What do Swedish doctors think of health apps?
Mobile devices and apps have completely changed our lives and they are introducing us into a new digital era. As a consequence, a high level of digitalization is changing people’s approach to healthcare and health mobile applications (i.e. medical apps) are more and more available on app stores and are widely downloaded by consumers. Currently more than 50,000 health apps are available in the app stores which is 3 times the number of health apps available in 2010. A great number of these apps contain valuable medical information and references ranging from health promotion, nutrition, fitness, different types of medical calculators, chronic disease management tools etc. A great deal of apps are connected to different sensors which collect user data, monitor and analyze user’s health and improve the way people manage their health. This data can also be received by doctors to help them make better and more informed decisions for their patients. Studies concerning the benefits of apps for long-term chronic condition management have demonstrated that mobile health apps can be effective and beneficial for patients. They felt more secure that their illness was closely monitored and had a more effective participation in their own health management
However, downloading the right apps is now a challenge, as medical scientific societies and other accreditation bodies do not have enough resources or authority for assigning all the medical apps a quality rating. Hence, the high growth in the number of health apps is accompanied by various concerns such as misdiagnosis, scientific validity of the information contained in the app, privacy issues, inaccurate or outdated information etc. Considering this high emergence of health apps, doctors are looked upon as one of the main channels for introducing or recommending health apps to their patients and reducing the risks associated with using health apps. The question is whether physicians are willing to recommend any health apps to patients and how familiar are they with the types of health apps that are available out there.

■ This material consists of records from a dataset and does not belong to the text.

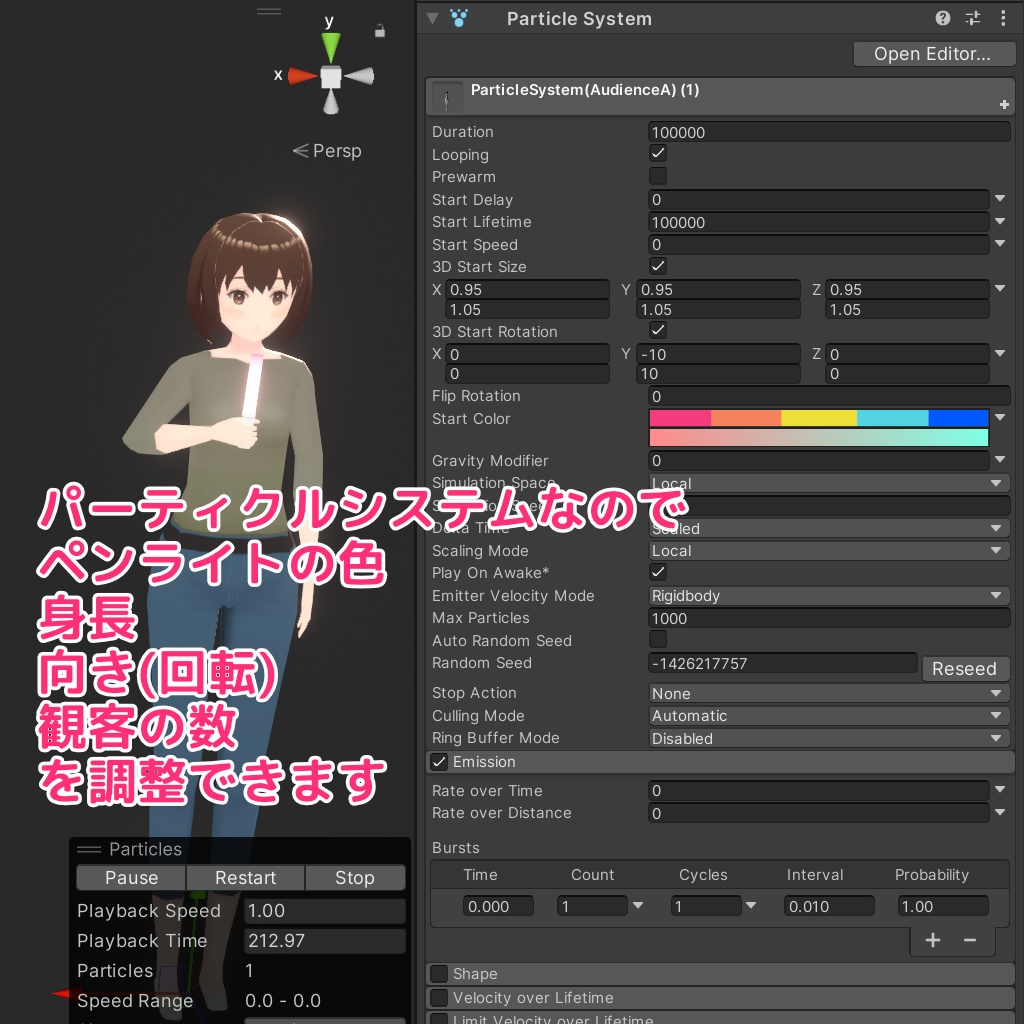Open the Ring Buffer Mode dropdown
The height and width of the screenshot is (1024, 1024).
828,738
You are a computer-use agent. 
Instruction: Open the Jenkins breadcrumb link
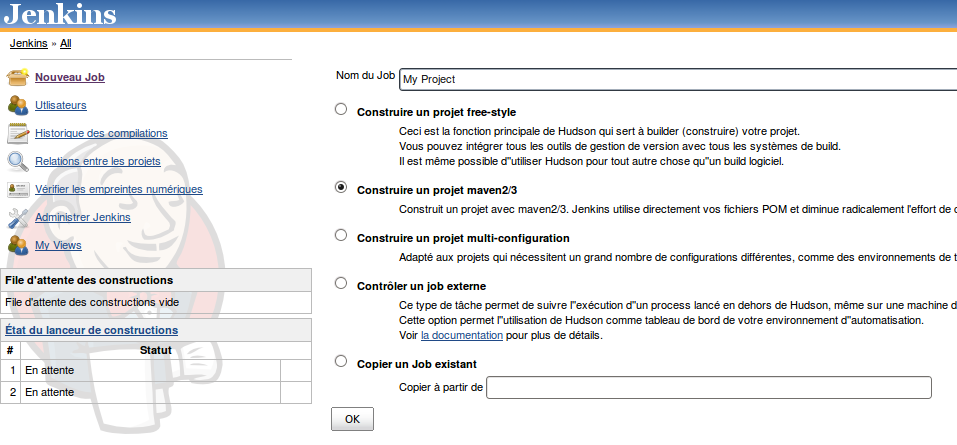click(27, 44)
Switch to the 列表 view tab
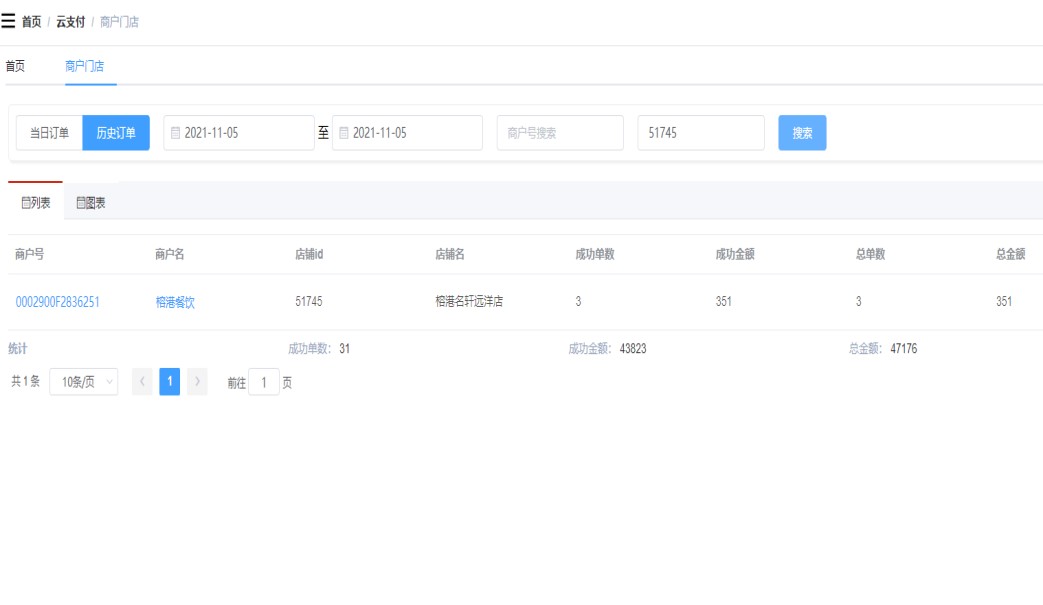This screenshot has height=605, width=1043. (x=36, y=203)
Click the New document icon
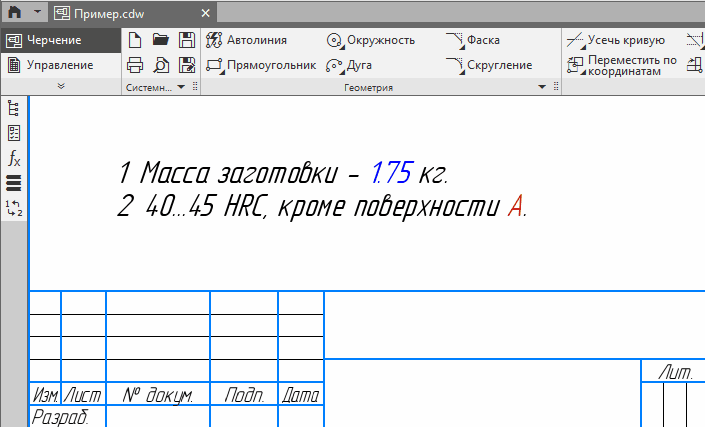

A study in Sweden by the Karolinska Institutet was conducted precisely to answer these questions. The goal was to find out what attitude Swedish doctors have towards recommending health apps to their patients and what factors influence their opinion. Not only that almost everyone in Sweden owns a smartphone, but the health awareness and IT literacy in the country is very high making it very likely for the majority of people to have used some sort of health app. The results of the study suggest that 95% of the physicians surveyed know what health apps are, 81% are using them and majority of them have been asked by patients about them. However, most of the surveyed physicians are still reluctant to recommend them with only 37% currently recommending them, but 57% are considering to recommend them in the future. The physicians that have made health app recommendations have noticed great improvements in knowledge and behavior of some of their patients (e.g. carb counting for diabetes management). On the other hand, the main reasons that are preventing physicians in recommending health app include lack of integration with clinical data, lack of app surveillance and government regulations, and physician’s unawareness of existing apps for specific purposes. Some of them also believe that only health apps which are regulated as medical devices should be recommended and used by patients.
The physicians also confirmed that there is a growing need to develop rules, policies and guidelines regarding the use of mobile health applications in healthcare with a special consideration on
prescribing apps to patients as part of the treatment process. There is also a need for the standardization of mobile healthcare applications and integrating them with health information systems or patient monitoring systems for harnessing more value from the apps. The potential of apps in healthcare is being recognized to a greater extent, but like all new technologies, there needs to be an adoption cycle before prescribing apps becomes an integrated part of the healthcare practice. This is bound to occur in the near future, but more investments in research are necessary and additional evidence such as randomized controlled trials of health apps showing favorable outcomes is needed for app prescription to become a regular part of the healthcare delivery process.